Purpose-built blockchains
I recently shared four categories to help you analyze blockchains: scams, PhD papers, throughput maximizers, and revolutions.
This is an oversimplification.
Someone I used to work for liked to say that all frameworks are wrong but some are useful. Hopefully this one was useful despite being wrong.
One obvious thing that this approach misses: purpose-built blockchains.
Bitcoin was the first blockchain and it is purpose-built for the decentralized application known as "money." You can't run any other dApps on the Bitcoin network unless you figure out how to fit your square peg into the round hole.

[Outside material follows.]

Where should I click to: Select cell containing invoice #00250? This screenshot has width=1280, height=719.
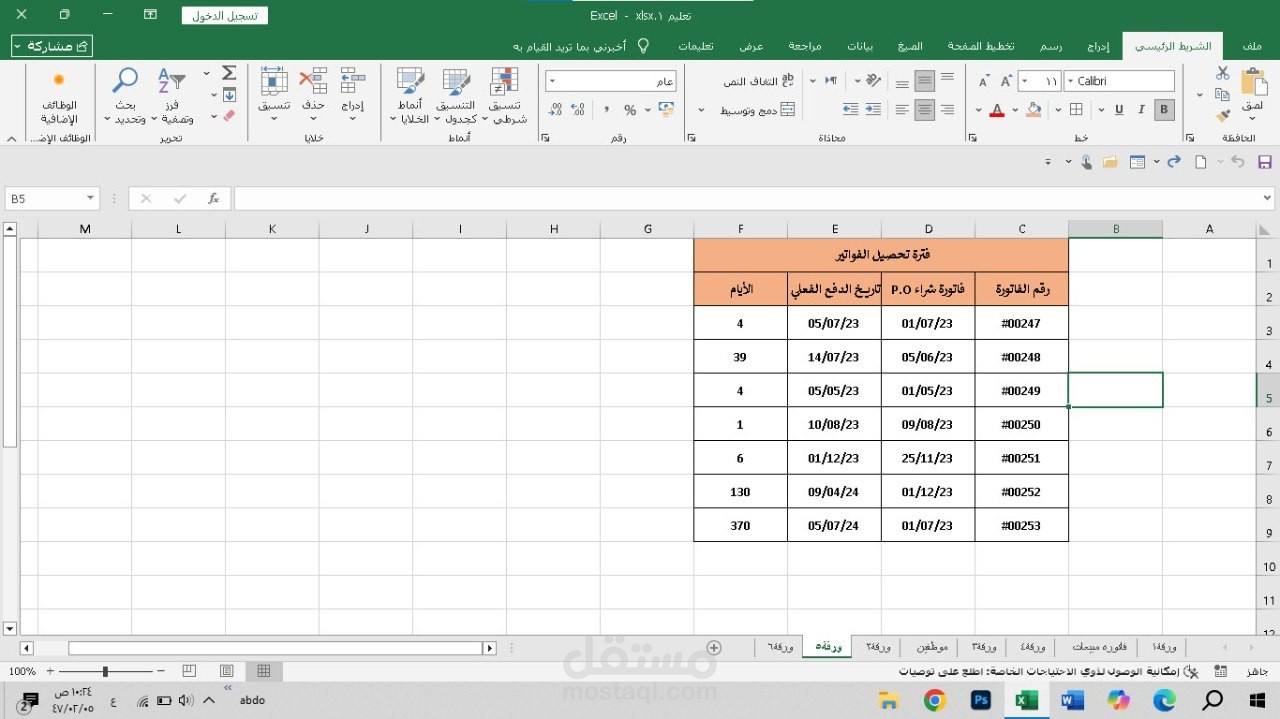[x=1021, y=424]
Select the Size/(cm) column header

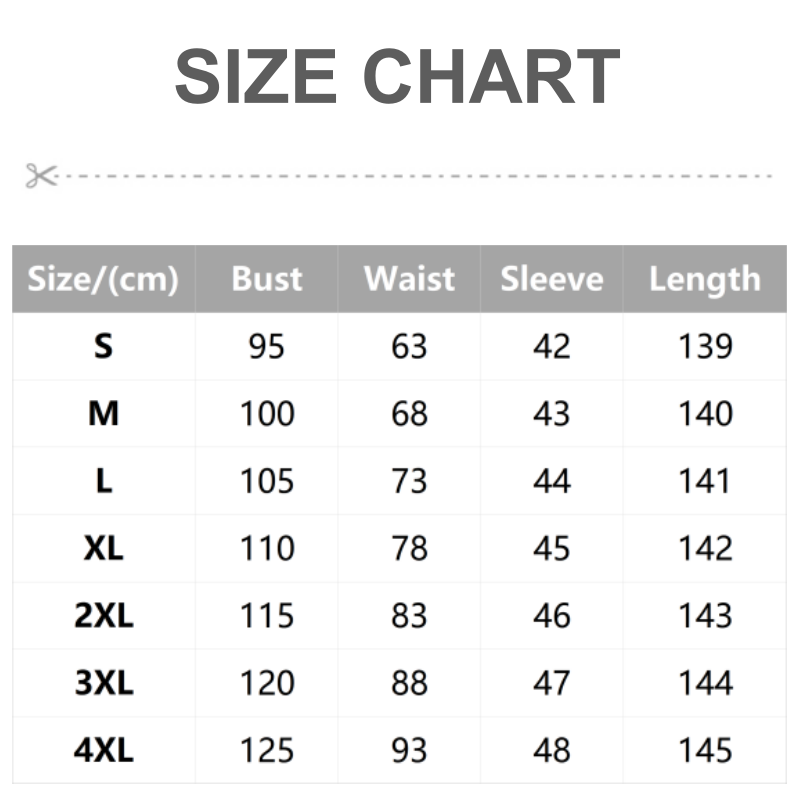point(103,279)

This inherently opened up opportunities for other purpose-built blockchains to build other dApps. It wasn't until Ethereum invented smart contracts that a general purpose blockchain changed the way dApps launch. If you don't have to build the network yourself, then it's much easier to launch.
The problem is that general purpose blockchains all come with their own baggage. If your dApp has different needs than Ethereum can handle, you have to look at alt L1s. If you can't find a reasonable alternative, then it's time to build your own purpose-built blockchain or a brand new general purpose blockchain just for the sake of supporting the dApp you wanted to build.
This is what lead to the invention of the (now defunct) Steem blockchain in 2016 (after Ethereum). Social dApps require scalability and cost efficiency at a level Ethereum can't support. Steem accomplished something unique which is why the community and technology lives on as the Hive blockchain despite the politics that lead to Steem's demise.
Purpose-built blockchains can be very successful. By niching down, it's much easier to grow, but this will inevitably lead to people trying to leverage the blockchain to do unintended things (see Bitcoin's lightning and Hive's Hive Engine). Overall, it's a good problem to have.
-Luke
P.S. The four categories still apply to purpose-built blockchains, but you have to consider the implications differently than you would for a general purpose blockchain.